▸ Exercise
Report every line below that contains the word "Open", copying each one in full. Matching is case-sensitive.

--------------------

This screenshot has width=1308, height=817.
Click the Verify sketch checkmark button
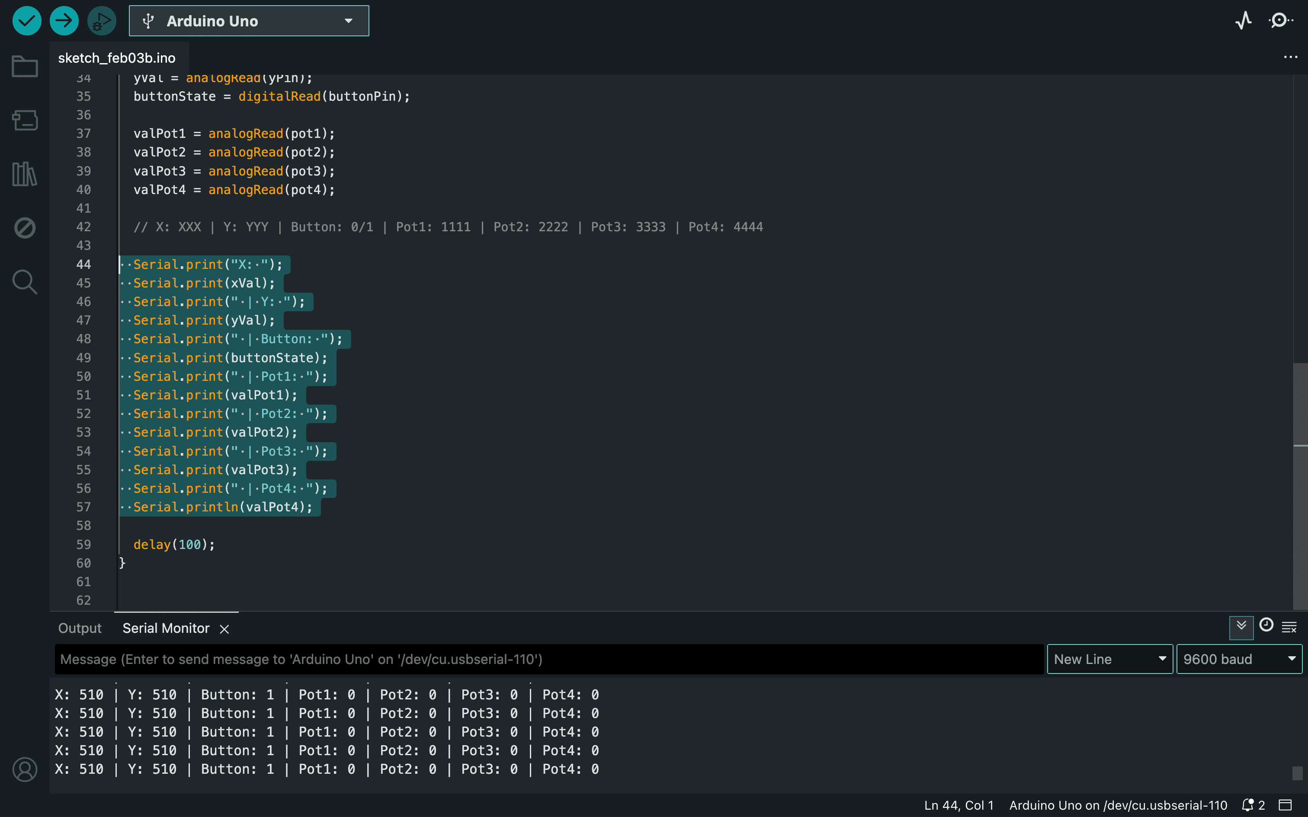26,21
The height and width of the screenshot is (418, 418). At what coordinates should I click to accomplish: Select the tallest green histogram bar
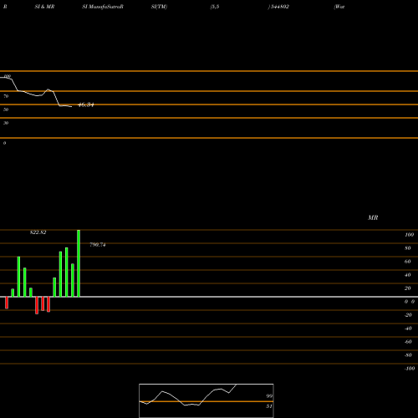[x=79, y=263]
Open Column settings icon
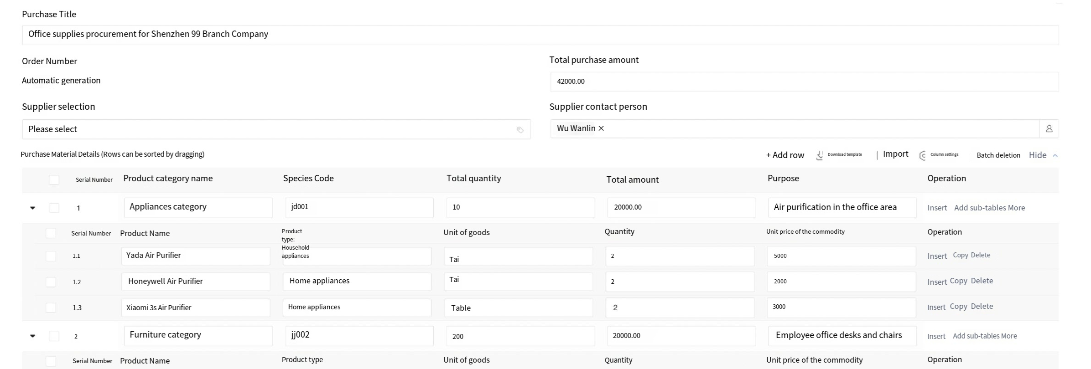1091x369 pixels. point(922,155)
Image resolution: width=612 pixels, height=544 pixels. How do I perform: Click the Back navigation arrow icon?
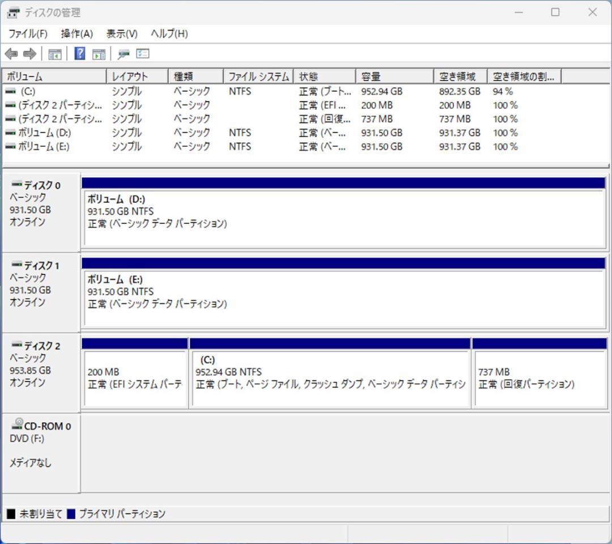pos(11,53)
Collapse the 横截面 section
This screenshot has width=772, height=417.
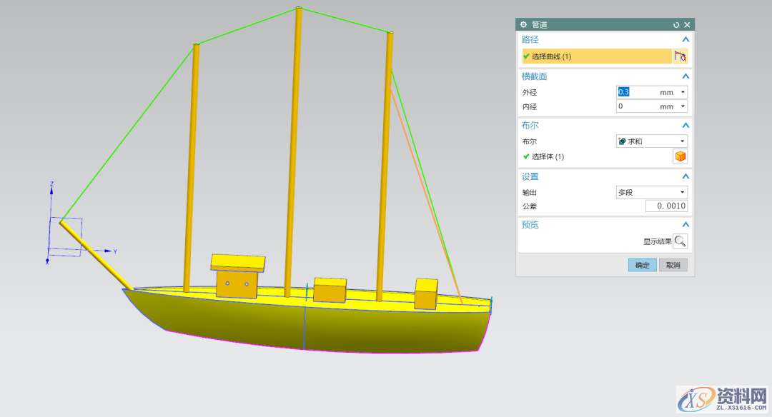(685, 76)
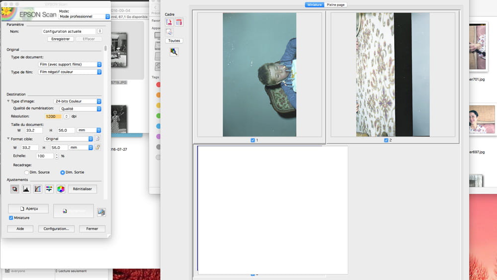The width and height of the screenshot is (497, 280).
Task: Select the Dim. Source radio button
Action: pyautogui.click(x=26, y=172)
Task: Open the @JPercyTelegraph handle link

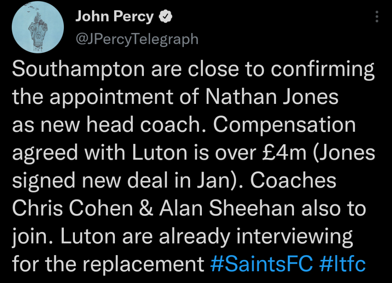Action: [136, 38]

--------------------

▸ Response
Open Column settings icon
Task: Open the @JPercyTelegraph handle link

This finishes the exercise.